Una scia di tensioni che è proseguita negli anni fino ad arrivare all’exploit di oggi a Trento. La cosa (sarcasticamente) bella? Che nessuno pagherà per il clima di terrore che questi anarchici stanno creando. Già nel 2010, ad esempio, venne chiesta dal PM di Rovereto Fabrizio de Angelis l’archiviazione di un gruppo di anarchici che “salutò” la parata degli Alpini con cori contenenti insulti infamanti come quello di assassini, condendo il tutto con le solite devastazioni e i soliti petardi.
Episodi ripetuti poi l’anno successivo, nel 2011, quando l’Adunata degli Alpini nella città di Torino venne aperta da manifesti degli anarchici piuttosto chiari: “Dietro la grappa e il vino si nasconde un assassino“, “Afghanistan 2001-2011: morti, stupri, bombe, bambini uccisi, villaggi distrutti“, “I loro vecchi fanno festa, ma i ‘bravi’ ragazzi in divisa fanno la guerra… In Afghanistan, in Libia, nel Cie, nelle nostre periferie. No a tutti gli eserciti, no a tutte le guerre“. La solita retorica contro la violenza quando poi i primi a portarla in pacifiche manifestazioni sono proprio i collettivi anarchici.
L’invito da fare agli anarchici, dunque, non è tanto quello di smettere, visto che finché dei PM chiedono l’archiviazione per delle frasi ingiuriose non vale neanche la pena fargli capire che la calunnia è un reato. L’invito da fare è quello di rimboccarsi le maniche e fare loro ciò che fanno gli alpini: affrontare intemperie e situazioni di assoluto pericolo per salvare persone in difficoltà, come fatto dagli Alpini in occasione del terremoto del Centro Italia dello scorso anno; partire per terre sconosciute per missioni nemmeno volute dal nostro Paese, rischiando anche di lasciare la vita come accaduto a molti alpini rimasti uccisi in quell’Afghanistan che gli anarchici annoverano tra i delitti degli alpini.
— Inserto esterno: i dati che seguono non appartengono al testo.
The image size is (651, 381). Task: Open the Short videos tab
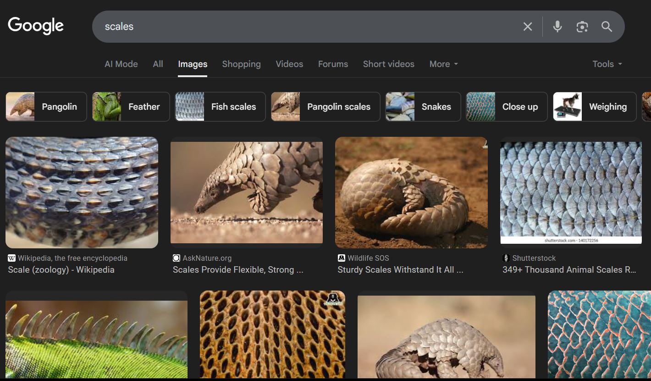tap(388, 64)
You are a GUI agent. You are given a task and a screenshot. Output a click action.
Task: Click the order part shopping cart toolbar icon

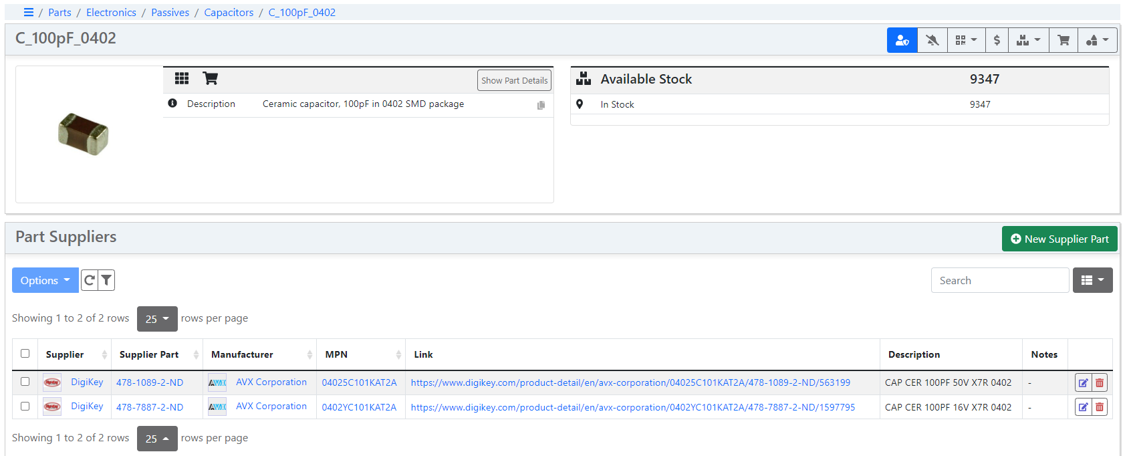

Se gli anarchici, nella loro stessa vita, avessero fatto per la comunità umana anche solo un decimo di quanto hanno invece fatto gli alpini, probabilmente oggi dovremmo festeggiare un’adunata degli anarchici. Ma loro sono più dediti ad attività come guerriglia urbana e insulto gratuito, cose che non competono a personalità molto più nobili. Come gli alpini, ad esempio.